Correlation Between Bonesupport Holding and Redsense Medical
Can any of the company-specific risk be diversified away by investing in both Bonesupport Holding and Redsense Medical at the same time? Although using a correlation coefficient on its own may not help to predict future stock returns, this module helps to understand the diversifiable risk of combining Bonesupport Holding and Redsense Medical into the same portfolio, which is an essential part of the fundamental portfolio management process.
By analyzing existing cross correlation between Bonesupport Holding AB and Redsense Medical AB, you can compare the effects of market volatilities on Bonesupport Holding and Redsense Medical and check how they will diversify away market risk if combined in the same portfolio for a given time horizon. You can also utilize pair trading strategies of matching a long position in Bonesupport Holding with a short position of Redsense Medical. Check out your portfolio center. Please also check ongoing floating volatility patterns of Bonesupport Holding and Redsense Medical.
Diversification Opportunities for Bonesupport Holding and Redsense Medical
-0.02 | Correlation Coefficient |
Good diversification
The 3 months correlation between Bonesupport and Redsense is -0.02. Overlapping area represents the amount of risk that can be diversified away by holding Bonesupport Holding AB and Redsense Medical AB in the same portfolio, assuming nothing else is changed. The correlation between historical prices or returns on Redsense Medical and Bonesupport Holding is a relative statistical measure of the degree to which these equity instruments tend to move together. The correlation coefficient measures the extent to which returns on Bonesupport Holding AB are associated (or correlated) with Redsense Medical. Values of the correlation coefficient range from -1 to +1, where. The correlation of zero (0) is possible when the price movement of Redsense Medical has no effect on the direction of Bonesupport Holding i.e., Bonesupport Holding and Redsense Medical go up and down completely randomly.
Pair Corralation between Bonesupport Holding and Redsense Medical
Assuming the 90 days trading horizon Bonesupport Holding AB is expected to generate 0.6 times more return on investment than Redsense Medical. However, Bonesupport Holding AB is 1.66 times less risky than Redsense Medical. It trades about 0.11 of its potential returns per unit of risk. Redsense Medical AB is currently generating about 0.03 per unit of risk. If you would invest 29,880 in Bonesupport Holding AB on September 7, 2024 and sell it today you would earn a total of 5,700 from holding Bonesupport Holding AB or generate 19.08% return on investment over 90 days.
Time Period | 3 Months [change] |
Direction | Moves Against |
Strength | Insignificant |
Accuracy | 100.0% |
Values | Daily Returns |
Bonesupport Holding AB vs. Redsense Medical AB
Performance |
Timeline |
Bonesupport Holding |
Redsense Medical |
Bonesupport Holding and Redsense Medical Volatility Contrast
Predicted Return Density |
Returns |
Pair Trading with Bonesupport Holding and Redsense Medical
The main advantage of trading using opposite Bonesupport Holding and Redsense Medical positions is that it hedges away some unsystematic risk. Because of two separate transactions, even if Bonesupport Holding position performs unexpectedly, Redsense Medical can make up some of the losses. Pair trading also minimizes risk from directional movements in the market. For example, if an entire industry or sector drops because of unexpected headlines, the short position in Redsense Medical will offset losses from the drop in Redsense Medical's long position.Bonesupport Holding vs.
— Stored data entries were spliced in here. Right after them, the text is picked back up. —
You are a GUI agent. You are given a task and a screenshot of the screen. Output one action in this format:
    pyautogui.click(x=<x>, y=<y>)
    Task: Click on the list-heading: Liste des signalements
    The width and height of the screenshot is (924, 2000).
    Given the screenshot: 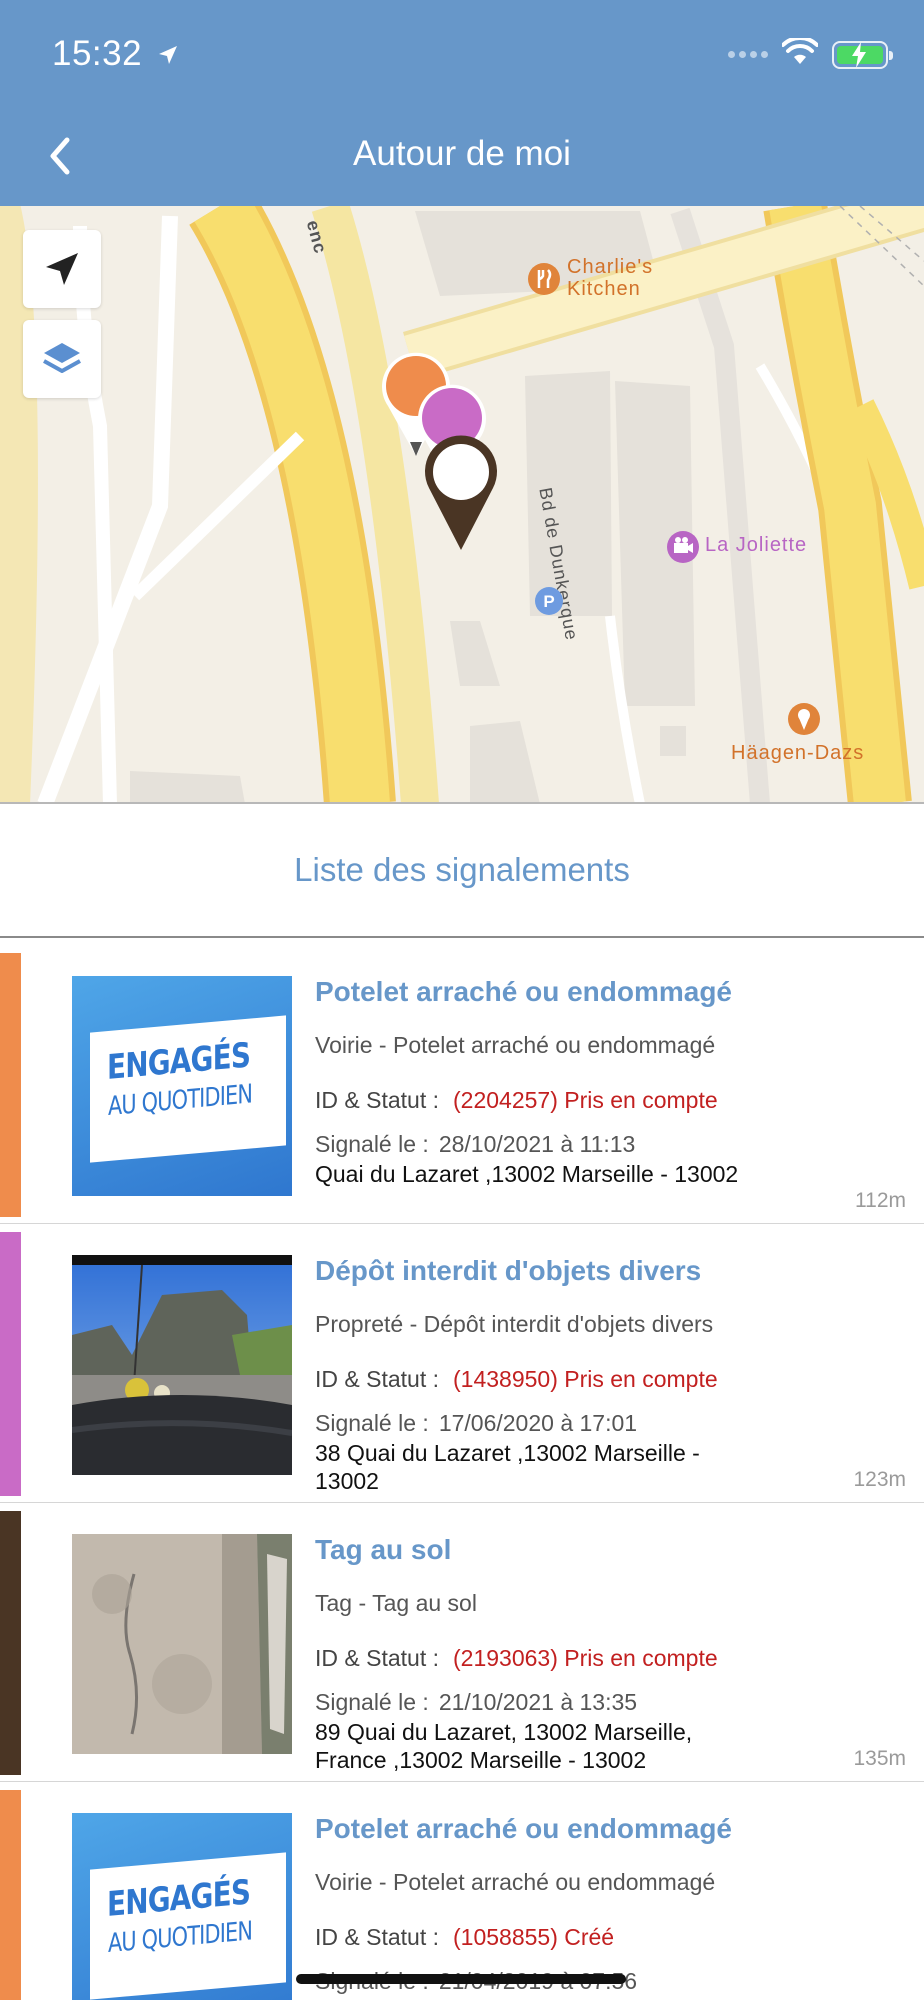 What is the action you would take?
    pyautogui.click(x=462, y=871)
    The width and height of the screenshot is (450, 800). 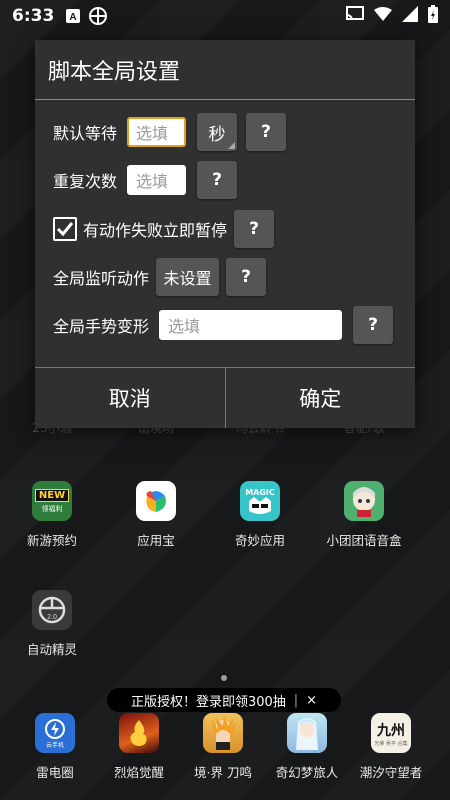 I want to click on dock-app-thunder: 云手机 雷电圈, so click(x=55, y=747).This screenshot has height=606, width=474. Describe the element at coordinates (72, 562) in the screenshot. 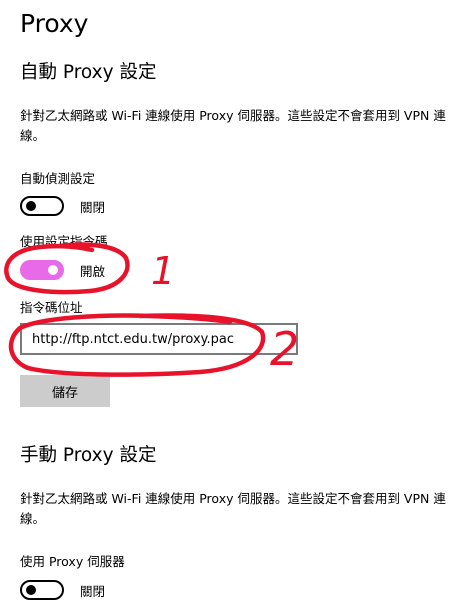

I see `use-proxy-server-label: 使用 Proxy 伺服器` at that location.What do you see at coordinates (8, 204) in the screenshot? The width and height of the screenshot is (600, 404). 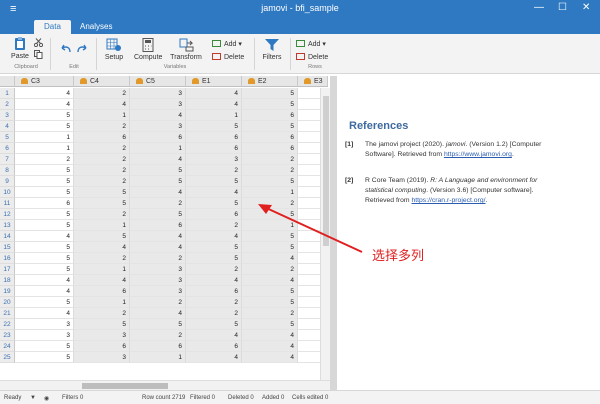 I see `row-number: 11` at bounding box center [8, 204].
BioArctic AB | Bonesupport Holding vs. Camurus AB | Bonesupport Holding vs. Xvivo Perfusion AB | Bonesupport Holding vs. Surgical Science Sweden |
Redsense Medical vs. Invisio Communications AB | Redsense Medical vs. TF Bank AB | Redsense Medical vs. Lohilo Foods AB | Redsense Medical vs. Arctic Blue Beverages |
Check out your portfolio center.Note that this page's information should be used as a complementary analysis to find the right mix of equity instruments to add to your existing portfolios or create a brand new portfolio. You can also try the Options Analysis module to analyze and evaluate options and option chains as a potential hedge for your portfolios.